Engineering makes you sexier...

Or maybe not. As much as I like Dilbert, as funny as I think it is, as much as it refects what my previous life as a software developer was like, I also have to think that it might be one of the worst things that ever happened to the profession, at least in terms of forging a positive public image. If kids are staying away from engineering (and science) careers, maybe it's because there are so few positive images of scitech careers in the media. Think about it -- what tv show out there portrays science and scientists in a positive light? You can name them on the fingers of one hand. Compare the media image of scitech careers with doctors, lawyers, police, mediums, ghost hunters and all the rest. Thank god for the odd forensic expert on the police shows (I consider CSI & its clones more cop shows than scientist shows). I think this lack of positive image in the media also plays an important role in discouraging girls from pursuing scitech careers, again comparing the progress women have made in fields like law & medicine where there are lots of positive media role models. End of rant.

Geeks R Us

A couple of less-than-serious posts from Locusmag:

By the way, I hope to get back to my regular posting frequency in the next couple of weeks.
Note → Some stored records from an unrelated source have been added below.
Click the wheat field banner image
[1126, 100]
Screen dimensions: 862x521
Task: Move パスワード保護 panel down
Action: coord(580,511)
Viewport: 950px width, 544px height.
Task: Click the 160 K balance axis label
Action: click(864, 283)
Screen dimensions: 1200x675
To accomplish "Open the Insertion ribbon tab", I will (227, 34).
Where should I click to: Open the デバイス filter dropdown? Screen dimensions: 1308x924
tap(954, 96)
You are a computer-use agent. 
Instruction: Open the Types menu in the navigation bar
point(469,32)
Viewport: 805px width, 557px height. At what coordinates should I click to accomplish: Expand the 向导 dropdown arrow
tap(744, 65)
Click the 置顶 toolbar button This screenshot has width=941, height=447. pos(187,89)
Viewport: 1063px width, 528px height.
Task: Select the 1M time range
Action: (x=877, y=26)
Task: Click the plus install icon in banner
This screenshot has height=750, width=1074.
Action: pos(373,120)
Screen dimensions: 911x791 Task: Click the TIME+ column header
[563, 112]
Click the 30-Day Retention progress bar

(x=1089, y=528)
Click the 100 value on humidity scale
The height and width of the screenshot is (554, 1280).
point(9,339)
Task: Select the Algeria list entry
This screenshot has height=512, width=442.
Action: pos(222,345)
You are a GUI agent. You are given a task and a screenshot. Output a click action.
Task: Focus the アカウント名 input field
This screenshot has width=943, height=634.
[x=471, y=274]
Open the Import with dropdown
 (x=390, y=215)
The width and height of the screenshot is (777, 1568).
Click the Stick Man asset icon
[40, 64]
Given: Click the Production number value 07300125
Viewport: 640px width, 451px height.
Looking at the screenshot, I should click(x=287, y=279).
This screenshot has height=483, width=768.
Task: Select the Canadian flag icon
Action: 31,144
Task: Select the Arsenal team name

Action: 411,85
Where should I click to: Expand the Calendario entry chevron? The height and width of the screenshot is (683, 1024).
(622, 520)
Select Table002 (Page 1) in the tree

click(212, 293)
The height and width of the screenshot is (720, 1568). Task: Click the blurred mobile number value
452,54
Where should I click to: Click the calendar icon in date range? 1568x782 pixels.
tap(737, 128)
In particular, I'm working on a "My Job in 10 Years -- Further Comment" essay about my love-hate relationship with Google which I'm going to try and finish this week. November may just be one of those months.

November 10, 2005

Game developer demographics

The Internation Game Developers' Association has just released a Demographics Report on their industry.

The typical gamer is:

  • Male (88.5%)
  • White (83.3%)
  • Heterosexual (92%)
  • 31 years old
  • 5.4 years in the industry

With lots more information on level of education and other demographic information. Apparently, the industry is worried that a workforce lacking in diversity won't be able to create games that will have broader appeal. The IGDA has a page full of various reports on issues such as quality of life in the industry, legal issues, censorship and a bunch of SIGs. via SciFi Weekly, believe it or not.

Women & Engineering

Prism, The ASEE's magazine, is usually a good read. Interesting discussions about the challenges of engineering Education. The latest is highlighted in ASEE's Engineering & blog here. In particular, the cover story on the challenges of attracking women into engineering is very good. It covers some of the obstacles women face, why engineering is not attractive to women and what one female engineer is doing to change things. Bravo to Prism for this great set of articles. The links from the Engineering & page are to full text for all the articles.